RowGen provides synthetic data generation. It emphasises the customisation of test data, giving you fine-grained control over what, how and where your data is generated. For instance, it can generate test data using parameters you provide to it (including which class of data it should belong to) or select data randomly from one or more “set files” that have been prepared ahead of time, creating a holistic data profile for a person or other entity that does not exist but that has realistic attributes drawn directly from your data. Moreover, this extends past just what data you are generating and also encompasses how and where you are generating it (which means that you could, say, generate test data within a CI/CD pipeline).
Various generation functions are available for creating test data sets, including both the specific – such as national ID number generation – and the generic – generating data according to a predefined, weighted statistical distribution. There are multiple ways to customise the end results of these functions: test data can be generated in such a way that each value is unique, each value in a set file can be mandated to be used exactly once, and so on. You can even define your own compound data formats. Regardless, its production characteristics – including original data formats and sizes, value ranges, key relationships, and frequency distributions – are preserved. You can also generate test data in a variety of unstructured formats, including images and PDFs, based on predefined templates.
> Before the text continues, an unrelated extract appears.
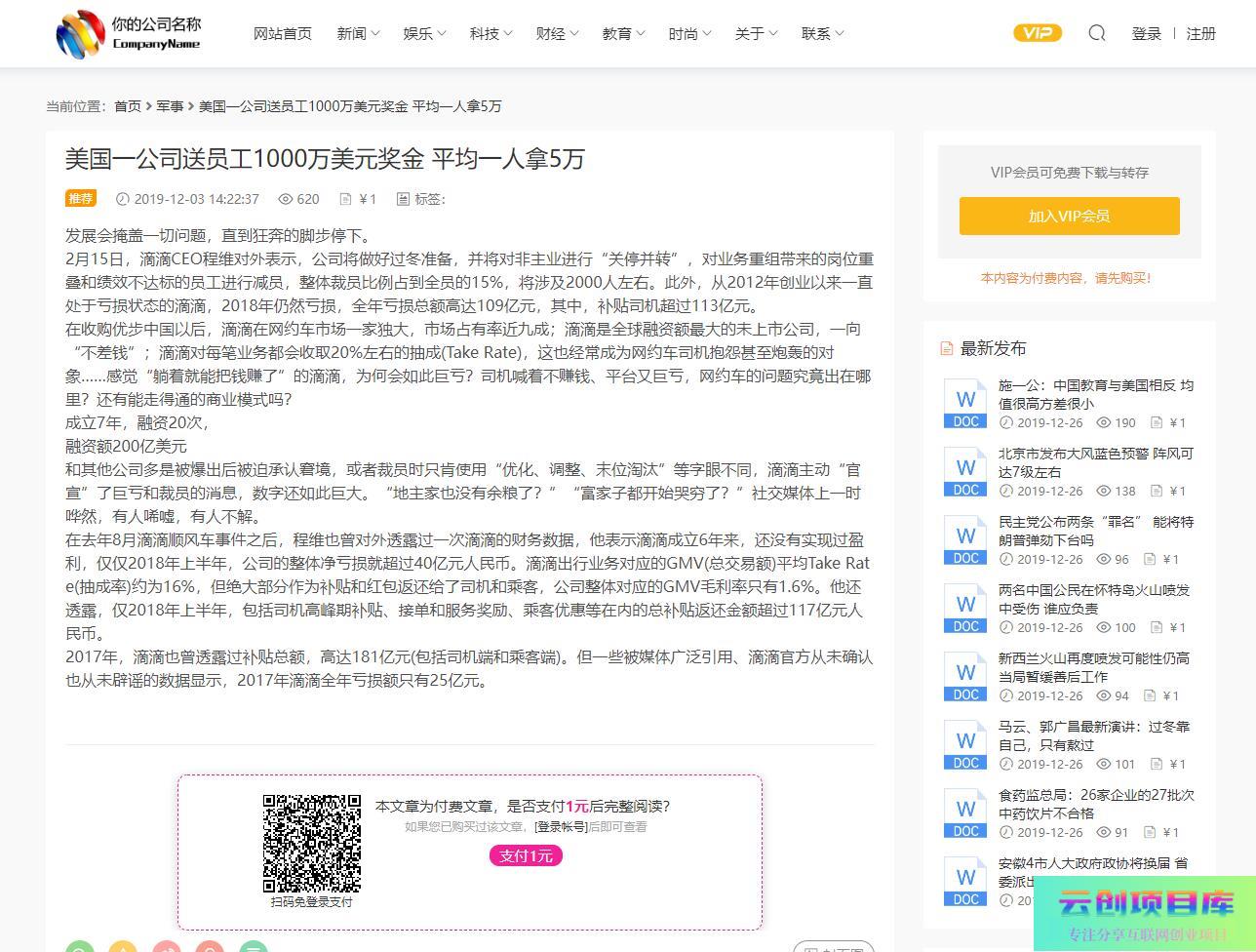Image resolution: width=1256 pixels, height=952 pixels.
Task: Click the company logo in the header
Action: coord(129,33)

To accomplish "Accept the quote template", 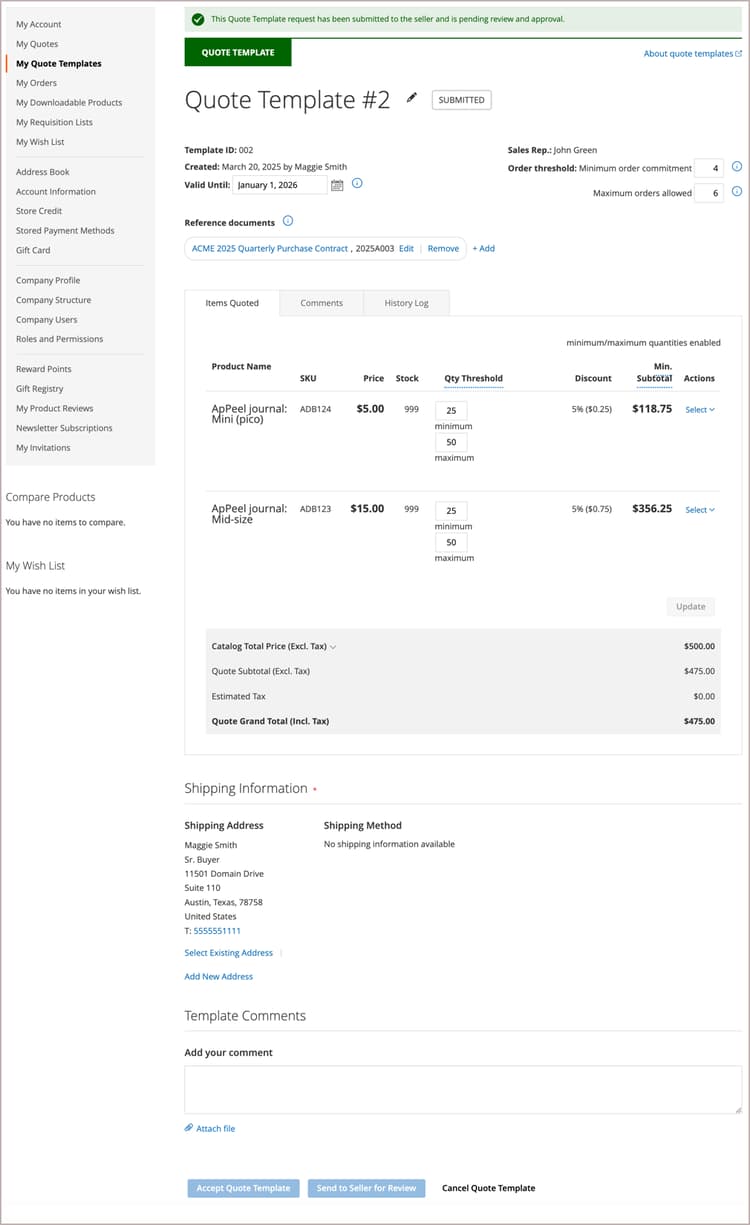I will 243,1188.
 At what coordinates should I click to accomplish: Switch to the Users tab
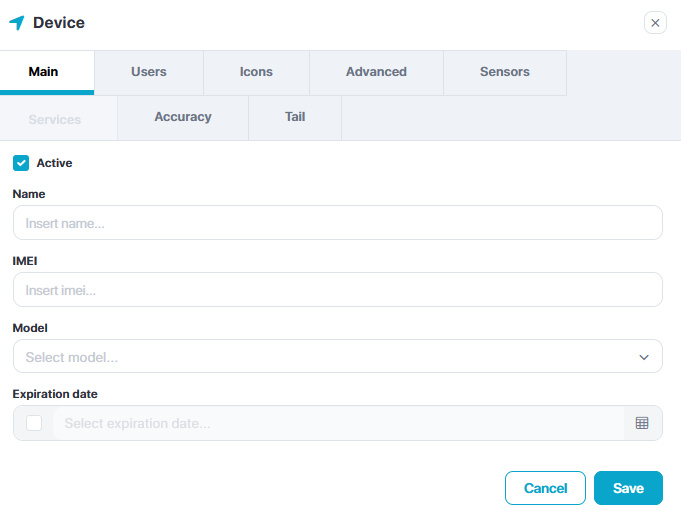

Subsetting is delivered via either RowGen or with Voracity’s data integration capabilities. In either case, you can specify a driver table and trace its foreign key relationships to create a self-contained subset. Voracity gives you the option to follow these relationships “downhill” – only moving from parent to child – or to move through them in either direction. The former is faster, but the latter is more comprehensive. In addition to quantitative subsetting based purely on volume, you can also employ more qualitative methods that apply conditions to the initial data set in order to create a coherent subset (which will, again, be self-contained).All of this functionality can be executed as individual scripts or batch jobs, which can be created using various wizards, form editors, and mapping diagrams. They can then be executed from within IRI Workbench, the command line, or a partnered database virtualisation environment such as Windocks. In the latter case in particular, Voracity and Windocks can be used to create sanitised clones of your production data in on-demand, self-service, containerised, and virtualized repositories.
APIs are provided, meaning that Voracity TDM functions are also operable as part of an external pipeline, and can be invoked directly from within your CI/CD platform processes, either on-premises or in the cloud. The test data created by Voracity’s processes can be exported to many databases and file formats, including spreadsheets, PDFs and images.
Finally, IRI Ripcurrent, a real-time database event processing module, was recently added to Voracity. Ripcurrent offers incremental data replication by detecting and acting on changes to relational database tables in real-time. This works by monitoring log events for inserts, updates, deletes and schema structural changes, then mapping the data on-the-fly and/or issuing alerts. Applied to TDM, it can be used to refresh your test data environment by carrying out both data replication and masking processes automatically as soon as a corresponding production environment is changed.
IRI’s subsetting, masking and synthetic data generation capabilities are all highly competent. The ability to create representative synthetic data sets via analysis is particularly notable and useful, as is Ripcurrent’s automatic and real-time refresh of your test data. That said, in this paper we have only been able to scratch the surface of the product’s capabilities. There is a significant depth of functionality here: IRI has been organically growing its technology for over 40 years, and it shows. If you would like to learn more, we refer you to our recent series of articles on IRI and Voracity, which explores several of the topics touched on in this report in greater detail. We are also told that IRI is working on implementing generative AI as part of its sensitive data discovery and synthetic data generation capabilities, although the details of this have yet to be announced.
What is more, TDM is only one aspect of Voracity. It is billed as a total data management platform, and to that end it offers a wealth of other capabilities – data integration, governance, quality, and so on – that stretch beyond just TDM. Moreover, these capabilities (including TDM) are offered through a unified and user-friendly interface, complete with wizards, visual programming and so on. This makes it easy to use each individual product and to shift your attention from one product to another. Integration with CI/CD pipelines is also a useful feature, enabling Voracity to automate both the production and consumption of test data.
The company’s partnership with containerised database virtualisation vendor Windocks is particularly notable, and its other relevant partners, including Actifio, CommVault, Cigniti, and ValueLabs, should be considered as well.
The bottom line
IRI Voracity is both a data management platform and TDM solution, with many elements of the former being highly applicable to the latter. Ripcurrent is a particularly compelling example of this kind of applicability. The end result is an effective and versatile solution for TDM.